The repeated choice to visit my grandmother with Alzheimer's, even when she no longer recognized me, when each visit shattered something in me though it brought her fleeting joy.
These moments… quiet, often witnessed by no one… are where courage is cultivated. They're the invisible scaffolding that allows us to stand tall when life demands capital-B Bravery in full view of the world.
The lawsuit makes headlines. But it's these small, sacred moments of choosing courage when no one is watching that truly define us. They're what prepare us for the battles we never saw coming.
Looking ahead, I can feel my courage being gathered for an entirely new season of motherhood. A season where bravery looks different but runs deeper. Brady stands at the threshold of high school now, his childhood years behind us. In less than a year, I'll be sitting in the passenger seat, watching his hands grip the wheel for the first time. Tyler and Caroline are finishing elementary school, their little-kid softness giving way to the first hints of who they'll become.

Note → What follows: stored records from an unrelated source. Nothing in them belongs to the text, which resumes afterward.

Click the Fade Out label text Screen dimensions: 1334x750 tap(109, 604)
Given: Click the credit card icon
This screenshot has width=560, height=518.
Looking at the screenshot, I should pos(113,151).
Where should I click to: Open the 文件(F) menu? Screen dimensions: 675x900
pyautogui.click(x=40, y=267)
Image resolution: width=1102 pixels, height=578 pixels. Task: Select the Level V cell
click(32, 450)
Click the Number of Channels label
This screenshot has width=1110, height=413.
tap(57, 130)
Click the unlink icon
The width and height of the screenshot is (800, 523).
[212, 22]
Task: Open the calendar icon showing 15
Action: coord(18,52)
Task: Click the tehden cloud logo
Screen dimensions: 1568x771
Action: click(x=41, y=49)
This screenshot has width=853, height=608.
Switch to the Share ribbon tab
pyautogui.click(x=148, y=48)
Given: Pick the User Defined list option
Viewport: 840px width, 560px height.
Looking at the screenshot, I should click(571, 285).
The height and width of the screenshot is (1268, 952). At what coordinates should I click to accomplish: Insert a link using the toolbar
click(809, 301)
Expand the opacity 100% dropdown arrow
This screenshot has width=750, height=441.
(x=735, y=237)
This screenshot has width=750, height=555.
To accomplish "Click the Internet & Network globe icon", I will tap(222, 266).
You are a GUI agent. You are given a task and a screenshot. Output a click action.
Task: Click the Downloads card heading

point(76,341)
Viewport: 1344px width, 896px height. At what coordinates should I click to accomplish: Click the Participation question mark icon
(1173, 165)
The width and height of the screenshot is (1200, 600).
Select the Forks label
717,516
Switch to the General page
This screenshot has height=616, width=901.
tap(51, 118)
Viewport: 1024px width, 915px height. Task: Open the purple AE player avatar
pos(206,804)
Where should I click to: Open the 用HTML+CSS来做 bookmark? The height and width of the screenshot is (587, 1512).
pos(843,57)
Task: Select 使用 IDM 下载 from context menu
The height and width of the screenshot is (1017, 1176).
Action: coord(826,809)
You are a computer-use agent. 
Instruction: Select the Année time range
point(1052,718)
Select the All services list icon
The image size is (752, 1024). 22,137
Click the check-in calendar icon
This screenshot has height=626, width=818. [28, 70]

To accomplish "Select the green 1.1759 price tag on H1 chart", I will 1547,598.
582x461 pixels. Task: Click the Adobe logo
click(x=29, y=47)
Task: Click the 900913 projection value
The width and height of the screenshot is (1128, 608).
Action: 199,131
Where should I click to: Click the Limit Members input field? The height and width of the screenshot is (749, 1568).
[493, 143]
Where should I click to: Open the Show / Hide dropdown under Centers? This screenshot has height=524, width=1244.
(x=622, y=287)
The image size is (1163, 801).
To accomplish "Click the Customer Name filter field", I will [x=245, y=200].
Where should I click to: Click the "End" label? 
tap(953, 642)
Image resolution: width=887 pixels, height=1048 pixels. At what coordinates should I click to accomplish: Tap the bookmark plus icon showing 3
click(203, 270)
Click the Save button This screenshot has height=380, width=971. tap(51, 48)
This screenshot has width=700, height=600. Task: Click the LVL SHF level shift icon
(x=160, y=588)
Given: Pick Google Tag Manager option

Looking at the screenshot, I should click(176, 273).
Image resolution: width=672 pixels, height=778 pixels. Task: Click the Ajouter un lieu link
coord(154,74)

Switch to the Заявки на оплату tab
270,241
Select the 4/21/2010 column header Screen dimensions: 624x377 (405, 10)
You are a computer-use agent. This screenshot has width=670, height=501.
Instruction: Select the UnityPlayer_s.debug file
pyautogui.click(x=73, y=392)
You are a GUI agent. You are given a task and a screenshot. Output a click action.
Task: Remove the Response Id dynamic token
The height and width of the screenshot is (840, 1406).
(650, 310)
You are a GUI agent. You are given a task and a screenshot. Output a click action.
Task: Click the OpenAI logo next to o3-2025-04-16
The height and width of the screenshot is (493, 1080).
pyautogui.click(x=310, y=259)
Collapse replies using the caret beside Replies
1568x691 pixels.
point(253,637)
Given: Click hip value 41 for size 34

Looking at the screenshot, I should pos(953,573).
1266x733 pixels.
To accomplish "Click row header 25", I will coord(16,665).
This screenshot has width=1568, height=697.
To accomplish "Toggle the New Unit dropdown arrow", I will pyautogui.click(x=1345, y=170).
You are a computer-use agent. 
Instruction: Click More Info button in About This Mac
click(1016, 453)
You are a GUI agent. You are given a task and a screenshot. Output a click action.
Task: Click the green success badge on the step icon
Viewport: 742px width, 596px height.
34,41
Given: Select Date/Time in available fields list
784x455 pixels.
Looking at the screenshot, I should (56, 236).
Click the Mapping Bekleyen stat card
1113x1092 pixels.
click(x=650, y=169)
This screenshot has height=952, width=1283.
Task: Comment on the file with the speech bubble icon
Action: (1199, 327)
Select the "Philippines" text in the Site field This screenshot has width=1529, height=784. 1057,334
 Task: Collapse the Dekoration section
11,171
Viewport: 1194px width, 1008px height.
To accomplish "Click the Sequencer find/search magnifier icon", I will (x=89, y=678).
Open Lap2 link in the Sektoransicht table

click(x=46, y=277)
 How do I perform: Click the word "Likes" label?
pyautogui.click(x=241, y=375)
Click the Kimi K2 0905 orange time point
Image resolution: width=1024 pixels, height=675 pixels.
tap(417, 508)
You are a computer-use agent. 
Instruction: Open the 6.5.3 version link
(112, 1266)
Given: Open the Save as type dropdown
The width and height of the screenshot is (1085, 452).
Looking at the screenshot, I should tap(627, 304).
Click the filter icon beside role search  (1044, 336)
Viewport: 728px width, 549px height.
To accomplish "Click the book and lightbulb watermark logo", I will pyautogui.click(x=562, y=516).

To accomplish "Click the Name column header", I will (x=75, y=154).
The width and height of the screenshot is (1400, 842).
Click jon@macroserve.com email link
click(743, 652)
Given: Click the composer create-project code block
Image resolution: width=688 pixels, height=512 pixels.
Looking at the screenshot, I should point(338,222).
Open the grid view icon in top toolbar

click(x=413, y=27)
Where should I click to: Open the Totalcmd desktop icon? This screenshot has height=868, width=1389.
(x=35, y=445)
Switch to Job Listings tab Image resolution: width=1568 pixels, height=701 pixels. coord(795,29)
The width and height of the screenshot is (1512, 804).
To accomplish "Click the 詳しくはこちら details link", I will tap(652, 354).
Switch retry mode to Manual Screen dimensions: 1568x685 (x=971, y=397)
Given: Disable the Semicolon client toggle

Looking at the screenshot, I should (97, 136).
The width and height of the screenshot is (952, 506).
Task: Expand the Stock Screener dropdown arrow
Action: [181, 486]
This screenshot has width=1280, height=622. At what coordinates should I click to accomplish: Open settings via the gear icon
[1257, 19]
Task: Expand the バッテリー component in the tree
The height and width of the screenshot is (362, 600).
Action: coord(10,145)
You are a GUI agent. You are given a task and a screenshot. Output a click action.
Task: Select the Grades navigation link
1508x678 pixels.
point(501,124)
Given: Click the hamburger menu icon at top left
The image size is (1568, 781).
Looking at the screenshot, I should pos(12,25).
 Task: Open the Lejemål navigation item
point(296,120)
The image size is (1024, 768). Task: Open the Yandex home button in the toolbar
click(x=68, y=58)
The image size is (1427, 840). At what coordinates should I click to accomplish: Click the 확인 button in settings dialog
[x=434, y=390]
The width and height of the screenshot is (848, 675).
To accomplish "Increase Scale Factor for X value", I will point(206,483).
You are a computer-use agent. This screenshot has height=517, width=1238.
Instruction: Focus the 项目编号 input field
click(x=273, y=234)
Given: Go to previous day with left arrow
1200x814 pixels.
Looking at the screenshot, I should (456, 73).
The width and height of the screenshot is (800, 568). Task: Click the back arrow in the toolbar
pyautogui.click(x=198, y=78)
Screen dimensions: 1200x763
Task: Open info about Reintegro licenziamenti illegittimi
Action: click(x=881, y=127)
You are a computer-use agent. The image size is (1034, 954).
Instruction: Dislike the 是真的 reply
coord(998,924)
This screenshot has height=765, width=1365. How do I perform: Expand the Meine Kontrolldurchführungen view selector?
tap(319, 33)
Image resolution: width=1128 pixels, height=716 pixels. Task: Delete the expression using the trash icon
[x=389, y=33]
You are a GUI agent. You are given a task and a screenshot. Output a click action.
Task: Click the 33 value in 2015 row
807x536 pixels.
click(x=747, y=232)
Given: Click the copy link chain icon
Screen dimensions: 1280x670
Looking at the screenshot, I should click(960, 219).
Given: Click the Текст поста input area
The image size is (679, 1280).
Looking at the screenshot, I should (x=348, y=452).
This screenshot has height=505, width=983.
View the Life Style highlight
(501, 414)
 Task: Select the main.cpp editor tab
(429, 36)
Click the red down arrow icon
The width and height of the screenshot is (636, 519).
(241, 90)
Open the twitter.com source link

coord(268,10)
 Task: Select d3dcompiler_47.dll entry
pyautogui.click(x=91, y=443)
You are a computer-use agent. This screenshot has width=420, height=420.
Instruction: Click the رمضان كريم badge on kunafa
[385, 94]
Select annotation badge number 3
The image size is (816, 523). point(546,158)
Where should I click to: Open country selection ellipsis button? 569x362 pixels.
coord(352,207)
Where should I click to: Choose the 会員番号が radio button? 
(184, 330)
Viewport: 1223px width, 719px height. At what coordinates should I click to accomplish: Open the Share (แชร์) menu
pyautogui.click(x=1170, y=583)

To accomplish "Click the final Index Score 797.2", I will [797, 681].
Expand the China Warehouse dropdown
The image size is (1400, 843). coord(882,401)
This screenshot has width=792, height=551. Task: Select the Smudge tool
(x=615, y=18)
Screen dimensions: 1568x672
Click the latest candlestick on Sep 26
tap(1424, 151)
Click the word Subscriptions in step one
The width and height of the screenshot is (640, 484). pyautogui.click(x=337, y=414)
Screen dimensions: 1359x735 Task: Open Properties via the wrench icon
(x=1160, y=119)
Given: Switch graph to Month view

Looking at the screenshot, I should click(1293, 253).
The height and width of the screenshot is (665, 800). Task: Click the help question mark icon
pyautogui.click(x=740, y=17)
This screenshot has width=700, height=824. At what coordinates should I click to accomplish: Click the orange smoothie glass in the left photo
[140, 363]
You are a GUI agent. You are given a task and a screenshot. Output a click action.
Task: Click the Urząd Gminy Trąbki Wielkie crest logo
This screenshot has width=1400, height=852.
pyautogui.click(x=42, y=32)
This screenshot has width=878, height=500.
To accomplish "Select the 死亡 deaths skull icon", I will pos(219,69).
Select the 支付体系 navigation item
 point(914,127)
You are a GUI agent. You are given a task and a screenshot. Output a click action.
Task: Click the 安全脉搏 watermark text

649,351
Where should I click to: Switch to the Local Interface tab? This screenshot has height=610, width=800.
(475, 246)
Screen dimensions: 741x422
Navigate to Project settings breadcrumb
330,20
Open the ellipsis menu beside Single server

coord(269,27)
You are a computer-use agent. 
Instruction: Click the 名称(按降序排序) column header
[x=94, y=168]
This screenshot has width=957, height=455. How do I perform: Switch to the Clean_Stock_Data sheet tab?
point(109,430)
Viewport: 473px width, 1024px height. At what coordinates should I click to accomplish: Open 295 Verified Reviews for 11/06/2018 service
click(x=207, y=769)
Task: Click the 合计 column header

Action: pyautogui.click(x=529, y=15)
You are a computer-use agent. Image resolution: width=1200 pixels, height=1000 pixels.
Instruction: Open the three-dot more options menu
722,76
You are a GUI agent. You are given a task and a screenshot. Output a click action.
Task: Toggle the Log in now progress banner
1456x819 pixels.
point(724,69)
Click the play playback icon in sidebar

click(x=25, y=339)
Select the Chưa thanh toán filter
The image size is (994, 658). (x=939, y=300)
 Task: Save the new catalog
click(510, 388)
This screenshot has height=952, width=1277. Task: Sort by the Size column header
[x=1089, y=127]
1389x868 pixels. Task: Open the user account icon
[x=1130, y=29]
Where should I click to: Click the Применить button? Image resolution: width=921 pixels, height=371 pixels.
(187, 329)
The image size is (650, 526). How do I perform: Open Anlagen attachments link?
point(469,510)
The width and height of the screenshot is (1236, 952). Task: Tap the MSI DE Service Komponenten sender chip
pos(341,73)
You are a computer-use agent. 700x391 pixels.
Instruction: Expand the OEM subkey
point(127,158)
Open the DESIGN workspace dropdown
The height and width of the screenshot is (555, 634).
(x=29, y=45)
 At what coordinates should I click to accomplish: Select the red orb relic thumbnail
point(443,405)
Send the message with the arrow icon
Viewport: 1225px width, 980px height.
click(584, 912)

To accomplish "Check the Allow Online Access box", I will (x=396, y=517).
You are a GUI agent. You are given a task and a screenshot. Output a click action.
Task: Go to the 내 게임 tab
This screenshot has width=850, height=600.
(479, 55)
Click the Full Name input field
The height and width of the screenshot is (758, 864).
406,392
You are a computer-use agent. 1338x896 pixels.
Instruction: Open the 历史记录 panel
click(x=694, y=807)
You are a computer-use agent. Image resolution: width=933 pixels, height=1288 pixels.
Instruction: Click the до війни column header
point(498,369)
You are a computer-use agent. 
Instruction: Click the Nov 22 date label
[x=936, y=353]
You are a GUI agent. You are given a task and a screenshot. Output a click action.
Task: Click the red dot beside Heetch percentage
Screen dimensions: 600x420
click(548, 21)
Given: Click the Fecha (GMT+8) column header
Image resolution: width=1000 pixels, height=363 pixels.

The journey ahead feels both exciting and terrifying. High school hallways. College applications. Driver's licenses. First loves and heartbreaks. The slow, necessary loosening of my maternal grip. (Ugh, I can feel my heart being ripped out of my chest). There are moments I wonder: Do I have what it takes for this next chapter?
Then I remember those earlier moments of courage… all those times I was afraid but moved forward anyway. All those times I couldn't guarantee outcomes but had to trust the journey. And I know that yes, we have exactly what we need for whatever comes next.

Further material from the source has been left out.